Instructions for the task: Reproduce the listing below verbatim, from the line holding "Switch to the SOLIDWORKS MBD tab" through the line holding "tap(1359, 43)", inclusive, and nothing else.

Data for the task:
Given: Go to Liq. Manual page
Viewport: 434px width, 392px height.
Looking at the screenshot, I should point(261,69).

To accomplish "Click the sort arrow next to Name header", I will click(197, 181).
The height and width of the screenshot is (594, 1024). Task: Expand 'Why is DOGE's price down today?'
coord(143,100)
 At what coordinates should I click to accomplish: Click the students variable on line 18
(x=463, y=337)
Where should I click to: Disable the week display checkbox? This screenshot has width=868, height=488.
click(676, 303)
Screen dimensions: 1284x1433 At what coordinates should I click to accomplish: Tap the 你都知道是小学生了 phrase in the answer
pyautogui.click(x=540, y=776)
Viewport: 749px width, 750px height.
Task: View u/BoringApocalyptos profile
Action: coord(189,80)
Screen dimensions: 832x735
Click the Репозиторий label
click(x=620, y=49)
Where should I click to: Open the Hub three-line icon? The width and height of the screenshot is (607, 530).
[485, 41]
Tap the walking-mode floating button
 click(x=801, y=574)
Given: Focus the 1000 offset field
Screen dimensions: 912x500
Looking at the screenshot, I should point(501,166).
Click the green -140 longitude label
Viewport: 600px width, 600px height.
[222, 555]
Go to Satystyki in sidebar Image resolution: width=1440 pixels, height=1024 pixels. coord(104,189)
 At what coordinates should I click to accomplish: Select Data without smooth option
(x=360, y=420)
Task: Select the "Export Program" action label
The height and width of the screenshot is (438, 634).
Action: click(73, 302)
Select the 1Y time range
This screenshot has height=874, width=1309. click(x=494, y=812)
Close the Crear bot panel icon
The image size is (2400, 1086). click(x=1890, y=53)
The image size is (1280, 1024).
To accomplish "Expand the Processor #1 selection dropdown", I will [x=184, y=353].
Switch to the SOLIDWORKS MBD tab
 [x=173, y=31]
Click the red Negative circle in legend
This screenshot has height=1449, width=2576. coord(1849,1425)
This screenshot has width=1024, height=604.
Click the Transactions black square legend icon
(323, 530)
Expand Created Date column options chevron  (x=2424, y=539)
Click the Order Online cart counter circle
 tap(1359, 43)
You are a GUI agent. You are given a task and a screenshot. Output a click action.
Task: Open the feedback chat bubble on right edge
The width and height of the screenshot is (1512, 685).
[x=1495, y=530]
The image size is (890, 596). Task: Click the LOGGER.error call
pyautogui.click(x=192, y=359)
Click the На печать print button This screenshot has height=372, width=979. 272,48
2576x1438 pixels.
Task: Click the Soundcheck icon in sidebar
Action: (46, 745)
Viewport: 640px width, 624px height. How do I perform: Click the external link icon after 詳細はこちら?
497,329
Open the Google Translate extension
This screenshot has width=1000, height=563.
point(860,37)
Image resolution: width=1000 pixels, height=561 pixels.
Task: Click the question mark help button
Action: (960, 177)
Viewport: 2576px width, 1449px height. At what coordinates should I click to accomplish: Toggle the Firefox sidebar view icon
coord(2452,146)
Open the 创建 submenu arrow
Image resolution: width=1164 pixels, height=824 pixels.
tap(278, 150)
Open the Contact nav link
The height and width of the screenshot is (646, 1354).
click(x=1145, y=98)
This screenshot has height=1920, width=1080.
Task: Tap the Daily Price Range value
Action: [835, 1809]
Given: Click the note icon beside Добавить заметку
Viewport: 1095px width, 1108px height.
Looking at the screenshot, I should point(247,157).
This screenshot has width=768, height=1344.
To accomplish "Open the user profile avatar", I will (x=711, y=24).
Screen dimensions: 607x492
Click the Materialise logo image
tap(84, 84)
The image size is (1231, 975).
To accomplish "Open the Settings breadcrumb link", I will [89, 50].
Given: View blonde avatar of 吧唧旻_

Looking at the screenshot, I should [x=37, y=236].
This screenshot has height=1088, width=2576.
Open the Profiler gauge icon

Expected answer:
Switch to the SOLIDWORKS MBD tab
 [x=173, y=31]
Click the red Negative circle in legend
This screenshot has height=1449, width=2576. coord(1849,1425)
This screenshot has width=1024, height=604.
Click the Transactions black square legend icon
(323, 530)
Expand Created Date column options chevron  (x=2424, y=539)
Click the Order Online cart counter circle
 tap(1359, 43)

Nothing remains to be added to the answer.